Reduced Emissions from Deforestation and Degradation (
REDD) is an international system being set up to enable developing countries and their forest communities to be paid to preserve their forests instead of clear them. Deforestation is occurring at a rate of 13 million hectares a year globally, mainly in tropical rainforest in poor countries, and contributing up to 20 per cent of the world’s greenhouse emissions.
The development of a REDD financial mechanism is being led by the United Nations and would see rich countries pay forest nations for forest preservation and earn carbon offset credits in return to go towards their own emissions reduction targets. However, designing such a scheme is being held back by questions over land tenure, the rights of forest dwellers and users, how REDD carbon revenues should be shared, and how to avoid corruption compromising the process.
The Indonesian government’s forestry department earlier this year released rules over the eligibility of projects and now the finance ministry has issued the revenue-share guidelines. Between 10 and 50 per cent of the profits from REDD projects would go to the various layers of Indonesian government. The amount would be split 20 per cent to the provincial government, 40 per cent to the local government and 40 per cent to the central government in Jakarta.
Revenue going to local communities would be between 20 and 70 per cent of the overall profits, distributed via a trust fund. Project developers would receive 20 to 60 per cent. The type of forest being preserved is the main factor determining the revenue share ratio applies.

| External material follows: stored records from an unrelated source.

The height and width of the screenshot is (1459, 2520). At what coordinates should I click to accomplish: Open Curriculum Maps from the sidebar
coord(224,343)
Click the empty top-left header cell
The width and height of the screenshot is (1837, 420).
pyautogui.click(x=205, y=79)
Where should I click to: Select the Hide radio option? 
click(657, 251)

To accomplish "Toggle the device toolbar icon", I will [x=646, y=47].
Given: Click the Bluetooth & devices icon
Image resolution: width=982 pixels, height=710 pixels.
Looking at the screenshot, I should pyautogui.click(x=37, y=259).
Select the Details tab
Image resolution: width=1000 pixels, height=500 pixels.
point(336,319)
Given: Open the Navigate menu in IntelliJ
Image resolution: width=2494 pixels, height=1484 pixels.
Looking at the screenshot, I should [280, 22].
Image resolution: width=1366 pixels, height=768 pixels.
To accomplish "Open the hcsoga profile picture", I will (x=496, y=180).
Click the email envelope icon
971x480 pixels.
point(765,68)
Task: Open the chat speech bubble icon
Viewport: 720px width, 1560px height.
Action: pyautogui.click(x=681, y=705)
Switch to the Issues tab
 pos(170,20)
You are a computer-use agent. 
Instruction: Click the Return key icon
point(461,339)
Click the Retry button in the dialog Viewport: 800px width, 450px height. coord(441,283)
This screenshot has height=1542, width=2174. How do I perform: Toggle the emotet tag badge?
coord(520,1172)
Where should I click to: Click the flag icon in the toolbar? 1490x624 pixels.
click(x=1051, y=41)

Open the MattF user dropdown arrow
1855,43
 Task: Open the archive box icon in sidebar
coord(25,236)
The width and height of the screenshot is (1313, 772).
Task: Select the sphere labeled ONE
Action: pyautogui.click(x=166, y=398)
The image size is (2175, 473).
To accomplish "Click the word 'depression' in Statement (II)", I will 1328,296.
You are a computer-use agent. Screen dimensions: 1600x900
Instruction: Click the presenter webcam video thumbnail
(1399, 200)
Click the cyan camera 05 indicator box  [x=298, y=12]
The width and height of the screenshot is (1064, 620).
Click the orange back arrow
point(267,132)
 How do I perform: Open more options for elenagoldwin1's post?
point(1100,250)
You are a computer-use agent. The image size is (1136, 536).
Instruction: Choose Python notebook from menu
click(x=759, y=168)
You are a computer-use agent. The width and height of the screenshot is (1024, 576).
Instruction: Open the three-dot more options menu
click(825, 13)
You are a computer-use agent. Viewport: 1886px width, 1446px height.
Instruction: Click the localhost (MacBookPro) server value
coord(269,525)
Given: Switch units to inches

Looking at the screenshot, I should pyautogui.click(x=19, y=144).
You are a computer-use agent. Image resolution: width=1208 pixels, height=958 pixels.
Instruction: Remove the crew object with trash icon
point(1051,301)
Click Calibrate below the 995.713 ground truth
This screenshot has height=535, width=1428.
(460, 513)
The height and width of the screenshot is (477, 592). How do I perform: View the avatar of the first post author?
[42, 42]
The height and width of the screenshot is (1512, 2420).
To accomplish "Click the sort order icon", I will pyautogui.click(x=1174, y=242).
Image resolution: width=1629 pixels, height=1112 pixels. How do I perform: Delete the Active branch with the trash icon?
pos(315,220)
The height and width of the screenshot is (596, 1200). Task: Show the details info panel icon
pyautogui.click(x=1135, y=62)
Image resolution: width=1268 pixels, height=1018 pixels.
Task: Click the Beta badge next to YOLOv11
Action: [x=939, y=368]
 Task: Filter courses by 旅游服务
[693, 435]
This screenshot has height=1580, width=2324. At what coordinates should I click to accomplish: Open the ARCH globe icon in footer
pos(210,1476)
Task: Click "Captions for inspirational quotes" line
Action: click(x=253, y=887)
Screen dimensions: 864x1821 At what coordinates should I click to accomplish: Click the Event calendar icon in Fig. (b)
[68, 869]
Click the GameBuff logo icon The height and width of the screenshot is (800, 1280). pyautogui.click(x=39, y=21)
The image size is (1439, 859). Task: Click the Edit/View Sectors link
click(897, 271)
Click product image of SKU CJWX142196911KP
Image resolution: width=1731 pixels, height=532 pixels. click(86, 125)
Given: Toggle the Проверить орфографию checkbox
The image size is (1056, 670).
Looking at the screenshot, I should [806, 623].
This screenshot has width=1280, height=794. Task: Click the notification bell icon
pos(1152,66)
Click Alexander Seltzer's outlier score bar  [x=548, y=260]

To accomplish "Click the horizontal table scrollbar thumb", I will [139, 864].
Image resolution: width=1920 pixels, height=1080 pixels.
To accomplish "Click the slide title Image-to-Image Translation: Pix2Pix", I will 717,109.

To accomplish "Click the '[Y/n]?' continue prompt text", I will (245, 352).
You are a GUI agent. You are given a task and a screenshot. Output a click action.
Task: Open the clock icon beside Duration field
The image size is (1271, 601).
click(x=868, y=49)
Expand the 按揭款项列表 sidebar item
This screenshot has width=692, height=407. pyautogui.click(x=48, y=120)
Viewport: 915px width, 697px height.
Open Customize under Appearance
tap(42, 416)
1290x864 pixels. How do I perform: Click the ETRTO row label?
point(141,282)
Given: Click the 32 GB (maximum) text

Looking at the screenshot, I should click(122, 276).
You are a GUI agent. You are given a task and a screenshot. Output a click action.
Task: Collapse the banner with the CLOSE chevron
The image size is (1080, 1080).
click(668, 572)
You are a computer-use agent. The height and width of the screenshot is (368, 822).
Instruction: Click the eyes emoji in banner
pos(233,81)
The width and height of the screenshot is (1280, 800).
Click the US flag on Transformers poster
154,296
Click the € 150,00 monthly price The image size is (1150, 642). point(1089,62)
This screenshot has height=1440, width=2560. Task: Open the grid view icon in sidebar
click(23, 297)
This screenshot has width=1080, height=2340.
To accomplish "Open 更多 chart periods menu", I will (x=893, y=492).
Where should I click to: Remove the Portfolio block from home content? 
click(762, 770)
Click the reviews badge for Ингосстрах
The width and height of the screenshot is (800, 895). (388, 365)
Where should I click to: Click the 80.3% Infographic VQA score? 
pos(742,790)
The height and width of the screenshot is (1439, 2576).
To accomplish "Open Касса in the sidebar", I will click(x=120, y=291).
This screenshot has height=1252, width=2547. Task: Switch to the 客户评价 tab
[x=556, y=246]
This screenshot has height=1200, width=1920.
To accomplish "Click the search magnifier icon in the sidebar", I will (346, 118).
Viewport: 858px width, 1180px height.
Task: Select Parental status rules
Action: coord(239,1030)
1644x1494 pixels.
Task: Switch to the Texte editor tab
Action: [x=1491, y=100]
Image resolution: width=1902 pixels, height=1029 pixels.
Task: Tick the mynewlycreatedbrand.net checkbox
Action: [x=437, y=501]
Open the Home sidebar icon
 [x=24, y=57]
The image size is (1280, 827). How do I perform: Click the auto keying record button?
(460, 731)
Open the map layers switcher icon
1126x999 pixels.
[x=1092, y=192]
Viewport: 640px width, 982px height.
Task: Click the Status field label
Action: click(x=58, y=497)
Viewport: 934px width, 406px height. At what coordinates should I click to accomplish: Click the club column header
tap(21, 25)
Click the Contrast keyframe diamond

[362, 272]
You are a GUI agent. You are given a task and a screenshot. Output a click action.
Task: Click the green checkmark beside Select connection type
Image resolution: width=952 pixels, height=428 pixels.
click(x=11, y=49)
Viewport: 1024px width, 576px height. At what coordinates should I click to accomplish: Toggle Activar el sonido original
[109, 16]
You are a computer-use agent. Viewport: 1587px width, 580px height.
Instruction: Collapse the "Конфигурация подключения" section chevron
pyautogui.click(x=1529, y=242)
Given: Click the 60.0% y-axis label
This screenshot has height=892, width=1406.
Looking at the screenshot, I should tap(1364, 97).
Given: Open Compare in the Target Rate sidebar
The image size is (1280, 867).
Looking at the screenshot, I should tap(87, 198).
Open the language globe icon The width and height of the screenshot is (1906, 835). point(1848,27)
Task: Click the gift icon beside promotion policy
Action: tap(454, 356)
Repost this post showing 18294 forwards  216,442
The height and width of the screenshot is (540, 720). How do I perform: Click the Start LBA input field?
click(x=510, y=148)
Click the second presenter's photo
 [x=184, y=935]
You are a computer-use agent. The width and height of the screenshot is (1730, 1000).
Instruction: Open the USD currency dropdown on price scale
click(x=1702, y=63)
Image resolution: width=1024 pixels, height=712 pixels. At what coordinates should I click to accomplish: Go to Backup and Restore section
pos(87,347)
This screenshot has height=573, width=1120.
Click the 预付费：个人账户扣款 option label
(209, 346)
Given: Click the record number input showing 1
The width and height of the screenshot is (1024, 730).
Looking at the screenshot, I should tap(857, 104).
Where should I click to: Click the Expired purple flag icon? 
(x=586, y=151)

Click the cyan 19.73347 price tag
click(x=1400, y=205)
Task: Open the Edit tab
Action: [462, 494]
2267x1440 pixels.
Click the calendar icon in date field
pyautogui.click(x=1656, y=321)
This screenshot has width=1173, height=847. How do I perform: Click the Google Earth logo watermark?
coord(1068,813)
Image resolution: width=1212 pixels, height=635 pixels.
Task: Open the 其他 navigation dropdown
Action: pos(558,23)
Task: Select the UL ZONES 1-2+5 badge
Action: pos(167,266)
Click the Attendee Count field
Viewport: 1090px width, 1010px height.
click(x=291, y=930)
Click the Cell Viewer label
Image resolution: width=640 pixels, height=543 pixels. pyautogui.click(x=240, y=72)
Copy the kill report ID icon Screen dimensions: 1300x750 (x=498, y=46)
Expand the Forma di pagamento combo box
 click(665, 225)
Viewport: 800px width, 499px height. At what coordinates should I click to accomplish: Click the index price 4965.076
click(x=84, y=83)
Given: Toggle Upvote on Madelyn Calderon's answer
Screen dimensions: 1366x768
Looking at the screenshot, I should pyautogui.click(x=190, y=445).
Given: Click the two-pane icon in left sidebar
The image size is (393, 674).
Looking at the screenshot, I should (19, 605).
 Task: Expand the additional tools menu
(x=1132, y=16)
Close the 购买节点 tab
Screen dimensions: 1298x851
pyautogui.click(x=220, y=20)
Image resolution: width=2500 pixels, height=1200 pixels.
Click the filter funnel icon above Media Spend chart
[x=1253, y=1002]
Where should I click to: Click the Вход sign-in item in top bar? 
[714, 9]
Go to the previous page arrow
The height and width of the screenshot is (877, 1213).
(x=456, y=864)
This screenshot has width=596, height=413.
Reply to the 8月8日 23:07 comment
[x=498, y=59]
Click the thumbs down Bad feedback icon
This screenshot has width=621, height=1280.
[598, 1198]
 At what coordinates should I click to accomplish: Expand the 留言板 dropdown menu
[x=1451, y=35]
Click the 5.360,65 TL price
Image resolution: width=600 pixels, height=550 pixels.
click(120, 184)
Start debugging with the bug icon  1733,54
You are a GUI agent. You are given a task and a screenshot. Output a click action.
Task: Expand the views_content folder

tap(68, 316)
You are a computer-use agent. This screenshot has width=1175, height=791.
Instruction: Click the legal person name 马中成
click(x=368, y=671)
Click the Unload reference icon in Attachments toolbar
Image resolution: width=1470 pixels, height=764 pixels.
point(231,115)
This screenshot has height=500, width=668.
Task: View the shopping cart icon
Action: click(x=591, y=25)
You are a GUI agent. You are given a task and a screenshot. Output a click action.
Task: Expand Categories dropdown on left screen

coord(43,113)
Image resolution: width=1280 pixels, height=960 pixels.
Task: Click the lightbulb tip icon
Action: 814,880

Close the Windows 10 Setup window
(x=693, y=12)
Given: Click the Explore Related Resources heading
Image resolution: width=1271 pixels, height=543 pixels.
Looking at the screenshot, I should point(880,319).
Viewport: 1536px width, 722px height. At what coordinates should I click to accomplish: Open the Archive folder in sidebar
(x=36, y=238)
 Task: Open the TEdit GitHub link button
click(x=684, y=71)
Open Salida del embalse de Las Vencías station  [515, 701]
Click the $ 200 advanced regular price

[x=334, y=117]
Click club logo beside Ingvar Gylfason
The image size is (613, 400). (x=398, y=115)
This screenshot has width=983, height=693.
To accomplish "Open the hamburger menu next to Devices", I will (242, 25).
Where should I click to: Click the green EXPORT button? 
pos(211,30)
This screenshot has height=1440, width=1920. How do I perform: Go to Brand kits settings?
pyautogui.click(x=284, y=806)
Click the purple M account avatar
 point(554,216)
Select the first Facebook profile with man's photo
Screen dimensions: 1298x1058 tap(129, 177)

There are 11 categories in all of forest types outlined. Three leading examples are as follows: ‘Indigenous forest’ preservation projects would see 10 per cent of revenue go to government, 70 per cent to communities and 20 per cent to developers. The respective shares for ‘community forest’ are 20 per cent, 50 per cent, 30 per cent and for ‘protected forest’ 50 per cent, 20 per cent, 30 per cent.
REDD carbon credits for leaving forests standing are estimated in the range of $US3 to $US10 per tonne of carbon emissions avoided. One REDD project developer told Reuters the rules looked sound. But environment and aid groups, which say large proportions should go to local people, are likely to question the revenue share ratios.
Indonesia is the most advanced of the tropical rainforest nations in formulating national rules for REDD, and is being closely watched by other developing nations, green groups and forest organisations.